No, cerré la mochila. Solo quería ayudar porque es lo correcto y porque la quiero. Pero usted no quiere que la ayuden, prefiere ver a todos como enemigos. Así se siente más segura, pero también más sola. No podemos vivir bajo el mismo techo con esa desconfianza.
La tía se quedó boquiabierta, sin saber si había comprendido algo.
Me voy repetí. Usted puede seguir con sus sospechas y acusar a todos de codicia. Pero recuerde, cuando vuelva a estar mal, piense en esta conversación. Recuerde que acusó de codicia al único que vino a ayudarla.
Pasé al pasillo, me puse las zapatillas y agarré la chaqueta del perchero. La tía Lidia me miró con una mezcla de enojo, resentimiento y desconcierto.
El huerto está regado dije al salir. La ropa está lavada, falta colgar. En la nevera quedan dos días de albóndigas, solo hay que calentarlas. Las pastillas para la presión están en la mesita de noche. No olvide tomarlas.
Begoña intentó decir, pero la puerta ya estaba cerrada.
¿Cómo es posible? pensé. ¿Cómo puede una persona confiar tan poco en los demás? ¿Cómo creer firmemente que todos buscan su bien?
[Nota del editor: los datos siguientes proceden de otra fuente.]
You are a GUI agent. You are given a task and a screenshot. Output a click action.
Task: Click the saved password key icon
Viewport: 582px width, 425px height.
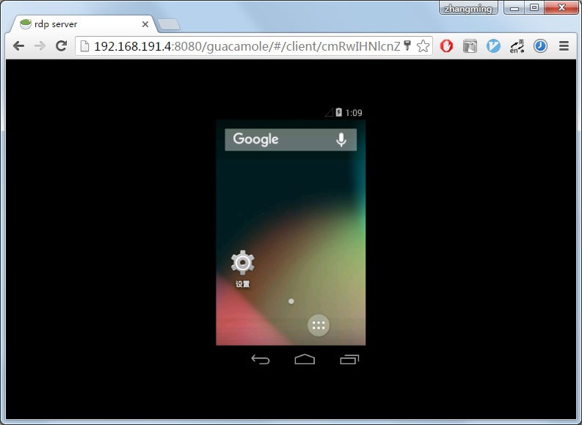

Con esas preguntas en la cabeza recorrí el patio y llegué a la puerta de la aldea. Lidia quedó allí, en el umbral, observándome marchar. Durante el trayecto hasta la parada del autobús, repasé todo lo ocurrido. Lo peor fue darme cuenta de que ella encontrará una excusa, no sentirá vergüenza y seguirá viéndose a sí misma como víctima.
Hoy aprendo que la desconfianza ciega a las personas y que la verdadera ayuda no necesita reconocimiento. La lección que me llevo es que a veces el mayor regalo que podemos ofrecer es la paciencia para que otro aprenda a confiar.